Emphasise your willingness to learn and pivot as needed.
Ask Insightful Questions
Query the interviewer about the team’s approach to data versioning, inference pipelines, or experiment tracking.
Demonstrates genuine interest and helps you assess if the environment fits your aspirations.
With a holistic perspective—combining your coding, theoretical, architectural, and communication skills—you’ll be well equipped to tackle any machine learning interview challenge.
5. Final Thoughts
Machine learning continues to revolutionise industries worldwide. As more organisations seek to leverage predictive analytics, NLP, computer vision, and beyond, the market for skilled ML professionals remains robust. By practising the 30 real questions laid out here—covering both coding and system design—you’ll position yourself to excel in upcoming interviews, confidently showcasing your technical depth and real‑world problem‑solving abilities.

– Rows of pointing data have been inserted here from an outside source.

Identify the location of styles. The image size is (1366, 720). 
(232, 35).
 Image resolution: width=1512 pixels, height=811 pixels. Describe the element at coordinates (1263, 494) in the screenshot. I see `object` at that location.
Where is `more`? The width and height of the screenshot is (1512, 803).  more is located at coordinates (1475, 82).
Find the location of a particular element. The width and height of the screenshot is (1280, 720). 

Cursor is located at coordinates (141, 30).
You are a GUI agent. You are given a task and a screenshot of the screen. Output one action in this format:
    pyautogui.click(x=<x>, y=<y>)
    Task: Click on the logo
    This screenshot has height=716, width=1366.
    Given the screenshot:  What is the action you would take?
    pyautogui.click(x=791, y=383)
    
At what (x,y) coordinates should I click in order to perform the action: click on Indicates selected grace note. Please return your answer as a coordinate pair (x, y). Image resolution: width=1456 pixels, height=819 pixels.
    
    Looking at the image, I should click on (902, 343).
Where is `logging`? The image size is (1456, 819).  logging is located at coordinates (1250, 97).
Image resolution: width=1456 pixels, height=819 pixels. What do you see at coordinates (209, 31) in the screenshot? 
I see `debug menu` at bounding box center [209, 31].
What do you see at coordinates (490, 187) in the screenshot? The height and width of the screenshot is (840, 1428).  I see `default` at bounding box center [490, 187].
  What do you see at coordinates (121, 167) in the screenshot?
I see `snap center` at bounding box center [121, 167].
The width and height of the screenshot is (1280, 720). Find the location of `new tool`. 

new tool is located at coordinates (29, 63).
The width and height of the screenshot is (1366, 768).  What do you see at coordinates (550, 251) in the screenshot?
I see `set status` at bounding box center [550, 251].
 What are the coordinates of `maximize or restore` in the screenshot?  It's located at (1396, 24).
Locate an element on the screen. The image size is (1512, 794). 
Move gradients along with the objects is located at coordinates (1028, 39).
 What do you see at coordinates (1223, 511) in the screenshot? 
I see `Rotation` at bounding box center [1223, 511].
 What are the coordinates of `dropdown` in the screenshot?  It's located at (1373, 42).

Remember, an interview is a two‑way conversation. While you demonstrate competence, you should also confirm the company’s culture, technical stack, and growth opportunities align with your ambitions. Once you’re prepped, don’t forget to explore www.machinelearningjobs.co.uk for roles spanning start‑ups to multinational corporations, from data scientist positions to senior ML engineer opportunities.
With thorough preparation, a growth mindset, and a passion for driving value through data, you’ll be on track to secure a rewarding machine learning job—developing cutting‑edge models that tackle real‑world challenges.